Detection Methods
Prompt Guard uses a combination of pattern matching and information theory to detect known and unknown sensitive data.
Pattern-Based Detection
Uses regular expressions to match known patterns like email addresses, phone numbers, credit card numbers, and API keys with known prefixes.

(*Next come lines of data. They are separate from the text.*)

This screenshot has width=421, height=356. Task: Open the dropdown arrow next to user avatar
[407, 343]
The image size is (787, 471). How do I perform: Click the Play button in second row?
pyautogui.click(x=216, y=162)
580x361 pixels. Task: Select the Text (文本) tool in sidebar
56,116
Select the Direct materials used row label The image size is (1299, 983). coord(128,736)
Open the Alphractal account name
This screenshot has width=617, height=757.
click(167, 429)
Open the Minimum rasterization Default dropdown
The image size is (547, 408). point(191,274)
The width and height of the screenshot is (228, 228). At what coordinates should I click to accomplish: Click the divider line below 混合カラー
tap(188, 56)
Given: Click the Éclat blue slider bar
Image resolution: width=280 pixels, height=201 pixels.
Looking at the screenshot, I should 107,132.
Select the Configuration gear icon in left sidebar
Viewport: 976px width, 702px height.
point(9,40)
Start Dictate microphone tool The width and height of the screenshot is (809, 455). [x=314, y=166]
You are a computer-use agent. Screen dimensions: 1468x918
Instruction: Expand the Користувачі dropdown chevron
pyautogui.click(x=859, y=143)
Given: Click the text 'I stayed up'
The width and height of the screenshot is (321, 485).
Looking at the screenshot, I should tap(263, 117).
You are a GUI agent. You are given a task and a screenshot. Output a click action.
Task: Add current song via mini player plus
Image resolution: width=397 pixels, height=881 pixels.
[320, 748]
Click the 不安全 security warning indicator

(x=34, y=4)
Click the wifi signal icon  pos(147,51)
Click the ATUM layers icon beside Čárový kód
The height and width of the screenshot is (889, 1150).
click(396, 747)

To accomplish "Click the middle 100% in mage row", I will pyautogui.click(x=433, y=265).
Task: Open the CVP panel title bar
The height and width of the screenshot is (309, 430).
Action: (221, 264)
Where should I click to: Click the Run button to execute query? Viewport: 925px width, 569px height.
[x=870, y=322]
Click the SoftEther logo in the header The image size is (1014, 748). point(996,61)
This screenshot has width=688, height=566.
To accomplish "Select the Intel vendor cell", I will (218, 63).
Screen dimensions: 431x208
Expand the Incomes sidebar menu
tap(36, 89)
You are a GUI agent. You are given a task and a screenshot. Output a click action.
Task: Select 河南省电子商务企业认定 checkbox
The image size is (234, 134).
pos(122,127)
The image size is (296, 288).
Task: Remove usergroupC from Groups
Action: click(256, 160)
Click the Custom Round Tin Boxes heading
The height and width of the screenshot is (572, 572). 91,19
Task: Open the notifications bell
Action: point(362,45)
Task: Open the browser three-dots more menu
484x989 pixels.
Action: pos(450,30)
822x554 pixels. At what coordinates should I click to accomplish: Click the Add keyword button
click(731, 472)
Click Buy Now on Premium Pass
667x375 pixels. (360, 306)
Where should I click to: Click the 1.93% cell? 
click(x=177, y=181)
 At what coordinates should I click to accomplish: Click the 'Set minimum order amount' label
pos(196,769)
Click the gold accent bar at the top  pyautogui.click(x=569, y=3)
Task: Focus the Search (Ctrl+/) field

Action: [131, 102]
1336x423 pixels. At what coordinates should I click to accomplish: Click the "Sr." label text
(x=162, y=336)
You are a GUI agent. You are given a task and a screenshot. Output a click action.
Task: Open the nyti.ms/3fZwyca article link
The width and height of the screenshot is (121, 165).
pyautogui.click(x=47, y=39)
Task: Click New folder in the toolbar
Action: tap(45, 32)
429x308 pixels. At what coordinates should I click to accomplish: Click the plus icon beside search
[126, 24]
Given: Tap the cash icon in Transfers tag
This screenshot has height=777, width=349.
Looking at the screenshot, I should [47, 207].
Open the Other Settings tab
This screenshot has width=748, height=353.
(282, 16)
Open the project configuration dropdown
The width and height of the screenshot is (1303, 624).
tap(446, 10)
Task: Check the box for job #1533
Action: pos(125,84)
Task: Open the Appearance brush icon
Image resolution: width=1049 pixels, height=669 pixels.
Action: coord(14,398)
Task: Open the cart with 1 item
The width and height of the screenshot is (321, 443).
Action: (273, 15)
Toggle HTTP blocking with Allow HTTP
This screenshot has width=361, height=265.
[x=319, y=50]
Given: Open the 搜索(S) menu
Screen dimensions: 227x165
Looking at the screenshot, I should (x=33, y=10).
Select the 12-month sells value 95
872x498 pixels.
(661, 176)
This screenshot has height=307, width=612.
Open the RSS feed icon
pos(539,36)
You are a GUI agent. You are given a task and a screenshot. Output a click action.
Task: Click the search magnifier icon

Personal Information (PII)
API Keys & Tokens
| Provider | Pattern |
|---|---|
| OpenAI | sk-... or sk-proj-... |
| Anthropic | sk-ant-... |
| AIza... | |
| AWS | AKIA... |
| GitHub | ghp_..., gho_..., ghs_... |
| Stripe | sk_live_..., pk_live_... |
| Azure | 86-char base64 keys |
| Discord | Bot token format |
| Hugging Face | hf_... |
| JWT Tokens | eyJ... |
Secrets & Credentials
- • Password assignments in code
- • Private keys (RSA, SSH, PGP)
- • Database connection strings
- • OAuth tokens and bearer tokens
Shannon Entropy Analysis
Uses information theory to detect high-randomness strings that are likely secrets, even if they don't match known patterns.
How It Works
Shannon entropy measures the randomness of a string. Higher entropy means more randomness, which is characteristic of cryptographic secrets, API keys, and generated passwords.
Context-Aware Detection
Uses lower thresholds (>3.5 bits/char) when near keywords like "password", "key", "token", or "secret". Standalone strings use higher thresholds (>4.0).
Encoding Detection
Identifies Base64 and hexadecimal encoded secrets that might otherwise evade pattern-based detection.
Entropy Reference
| Text Type | Entropy | Assessment |
|---|---|---|
| English Text | 3.0 - 4.0 | Not a secret |
| Variable Names | 3.5 - 4.2 | Unlikely secret |
| Random Passwords | 4.5 - 6.0 | Likely secret |
| API Keys (Base64) | 5.5 - 6.0 | Definitely secret |
Character Class Analysis
Checks for mix of uppercase, lowercase, digits, and symbols — a common characteristic of generated secrets.